The decoration in the third-floor apartment is old-fashioned. There are wooden clocks, it’s very neatly kept, very clean, even the room that serves as an office—next to the bed is a transistor radio and a copy of Chateaubriand’s Memoirs from Beyond the Tomb—but Barthes worked mostly in his attic room, on the seventh floor.
In the sixth-floor apartment, the two men are welcomed by Barthes’s younger brother and his wife—an Arab, notes Bayard; pretty, notes Simon—who invites them in for tea. The younger brother explains that the apartments on the third and sixth floor are identical. For a while, Barthes, his mother, and his younger brother lived on the sixth floor, but when his mother fell ill she became too weak to climb all those stairs, so—as the third-floor apartment was available—Barthes bought it and moved in there with her. Roland Barthes had a wide social circle, he went out frequently, especially after their mother’s death, but the younger brother says he doesn’t know any of the people he hung around with. All he knows is that he often went to the Café de Flore, where he had work meetings and where he also met up with friends.

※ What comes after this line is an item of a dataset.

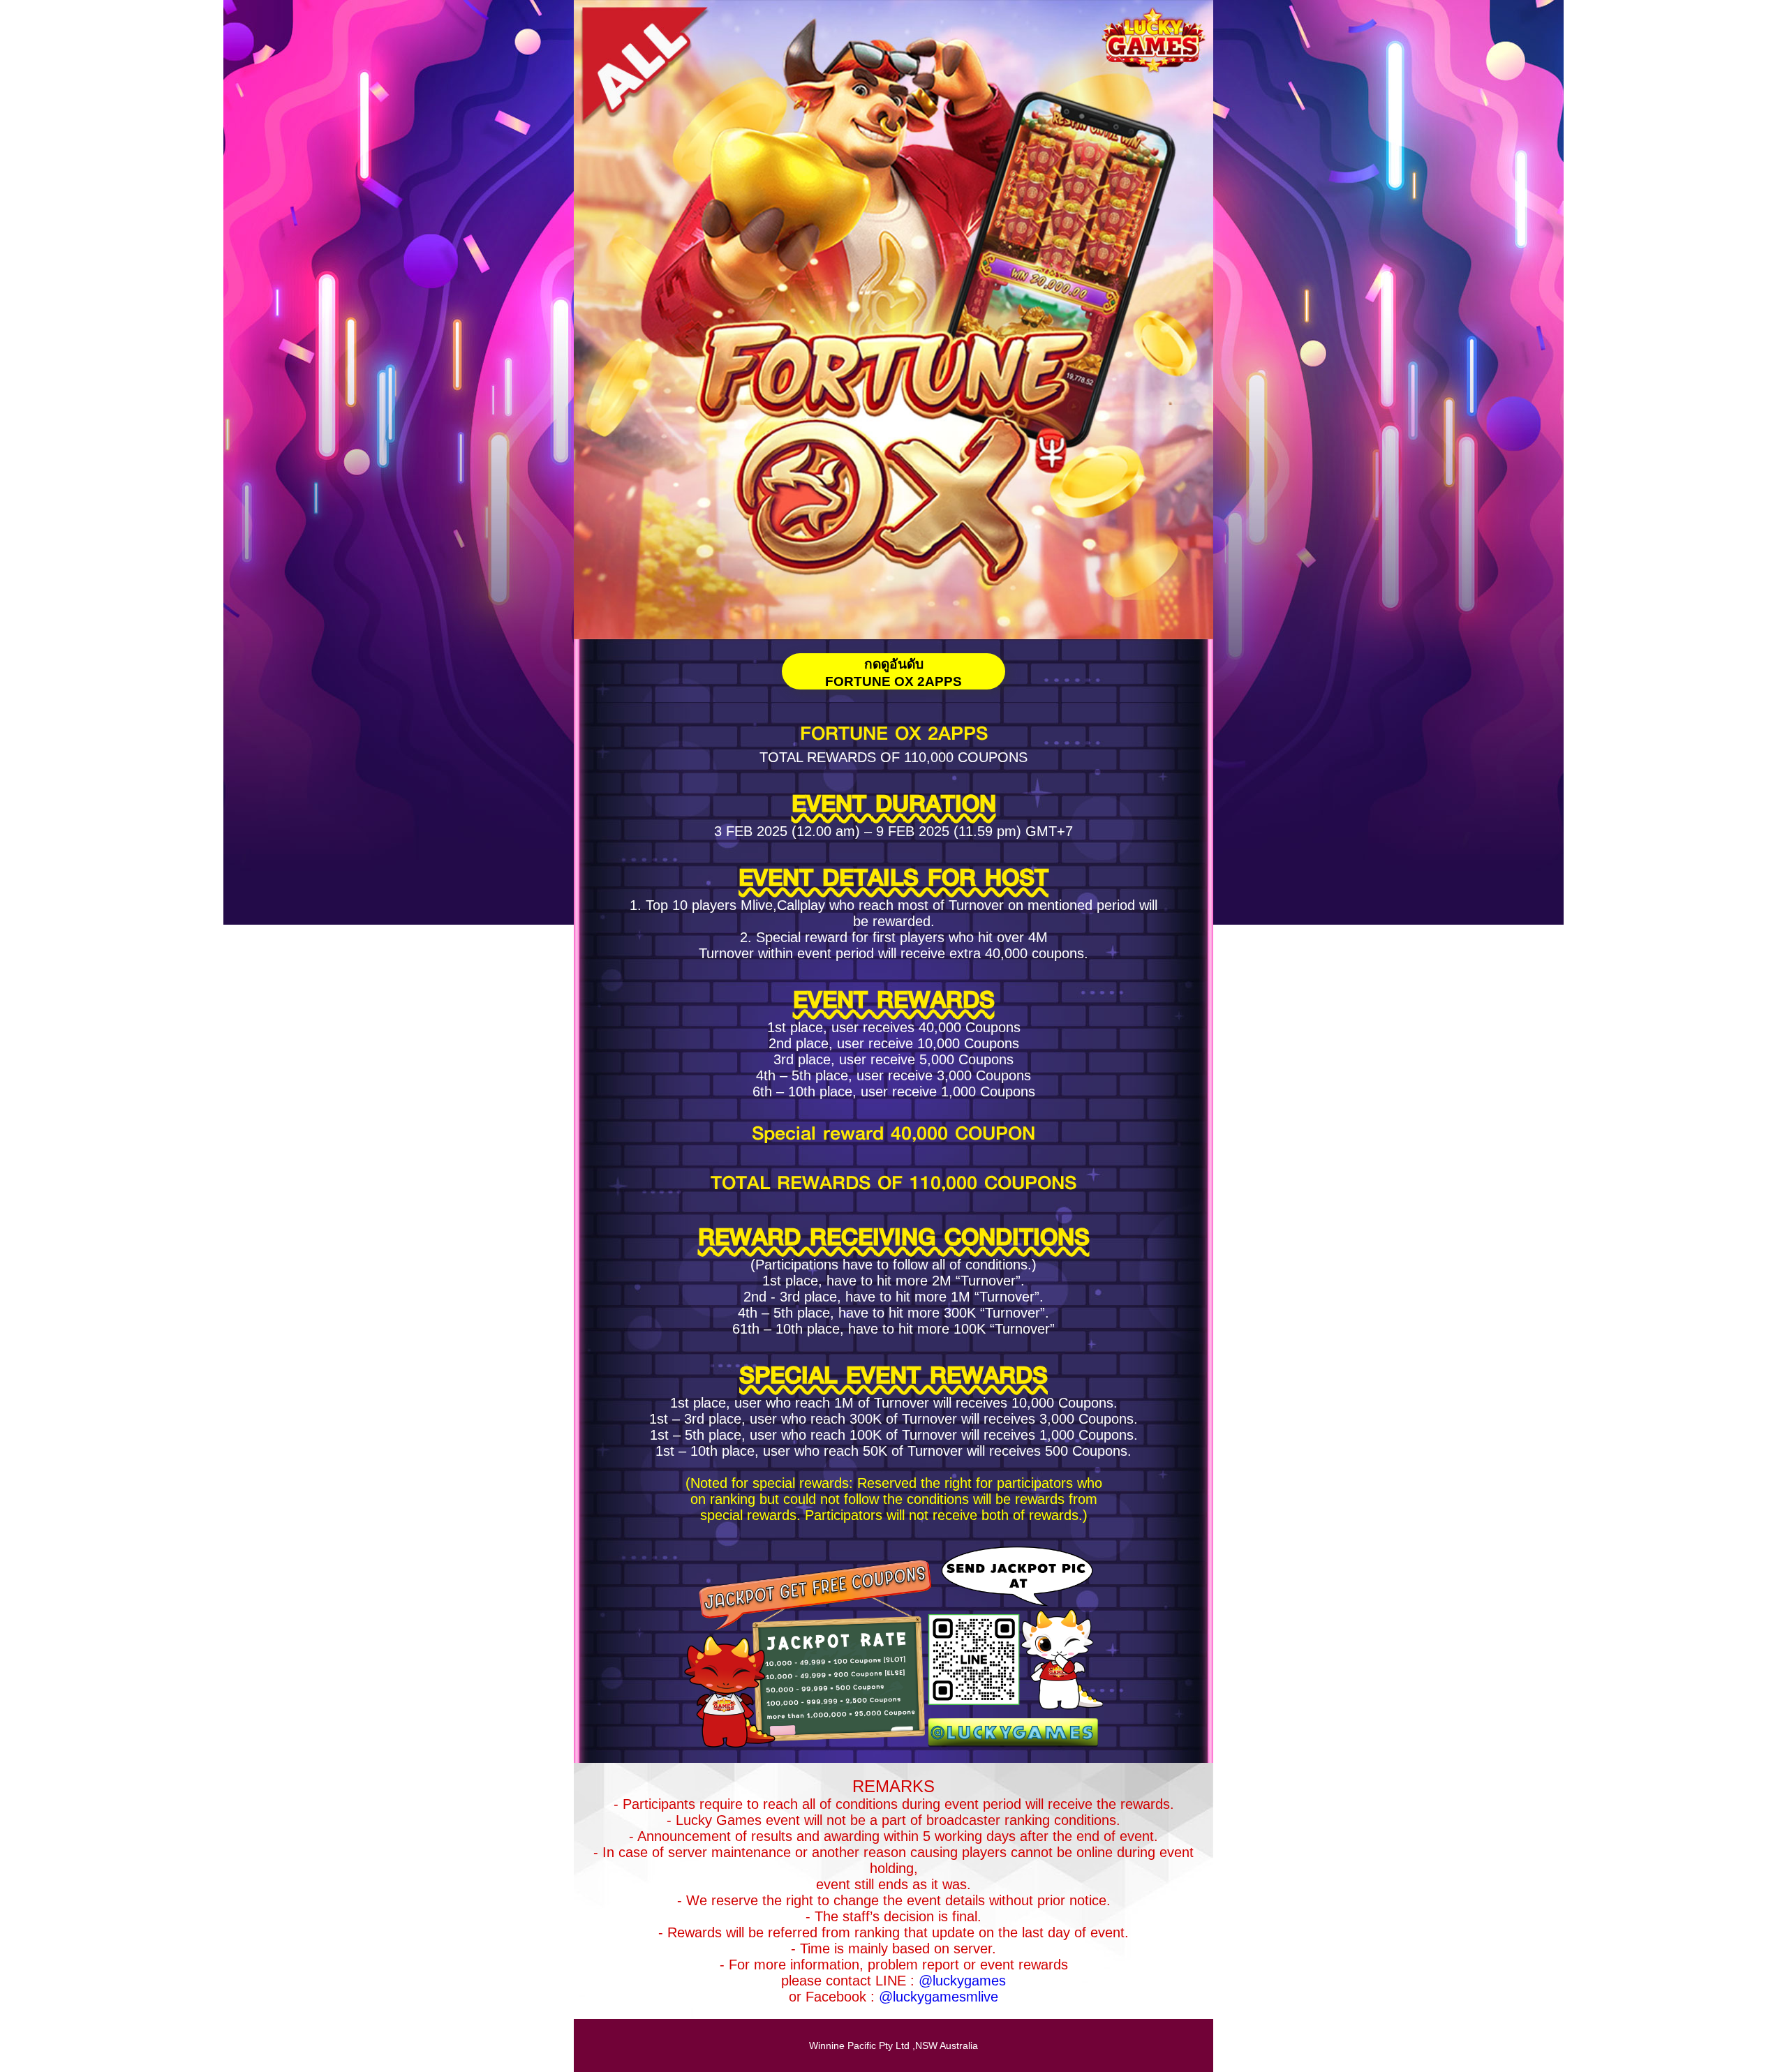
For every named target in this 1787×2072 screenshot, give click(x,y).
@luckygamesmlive (938, 1996)
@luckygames (962, 1980)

The seventh floor is actually two adjoining attic rooms knocked into one to create a small studio apartment. There is a trestle table that acts as a desk, an iron-framed bed, a kitchenette with a box of Japanese tea on top of the refrigerator. There are books everywhere, empty coffee cups next to half-full ashtrays. It is older, dirtier, and messier, but it does have a piano, a turntable, some classical music records (Schumann, Schubert), and shoeboxes containing files, keys, gloves, maps, press cuttings.
A trapdoor allows entry directly into the sixth-floor apartment without going out onto the landing.
On the wall, Simon Herzog recognizes the strange photographs from Camera Lucida, Barthes’s latest book, which has just come out—among them, the yellowed snapshot of a little girl in a sunroom: his beloved mother.
Bayard asks Herzog to take a look through the files and the library. Like any book lover entering someone’s home for the first time, even if they’ve not gone there for that reason, Herzog is already curiously examining the books in the library: Proust, Pascal, de Sade, more Chateaubriand, not many contemporary writers, apart from a few works by Sollers, Kristeva, and Robbe-Grillet, and various dictionaries, critical works, Todorov, Genette, and books about linguistics, Saussure, Austin, Searle … There is a sheet of paper in the typewriter on the desk. Simon Herzog reads the title: “We always fail to talk about what we love.” He quickly scans the text—it’s about Stendhal. Simon is moved by the thought of Barthes sitting at this desk, thinking about Stendhal, about love, about Italy, completely unaware that every hour spent typing this article was bringing him closer to the moment when he would be knocked over by a laundry van.
Next to the typewriter is a copy of Jakobson’s Linguistics and Poetics; inside it, a bookmark that makes Simon Herzog think of a stopped watch found on a victim’s wrist: when Barthes was knocked over by the van, this is what was going through his mind. As it happens, he was rereading the chapter on the functions of language. Barthes’s bookmark was actually a sheet of paper folded in four. Simon Herzog unfolds the sheet: notes scrawled in small, dense handwriting, which he doesn’t even try to decipher. He folds the sheet up without reading it and carefully puts it back in the right place, so that when Barthes comes home he will be able to find his page.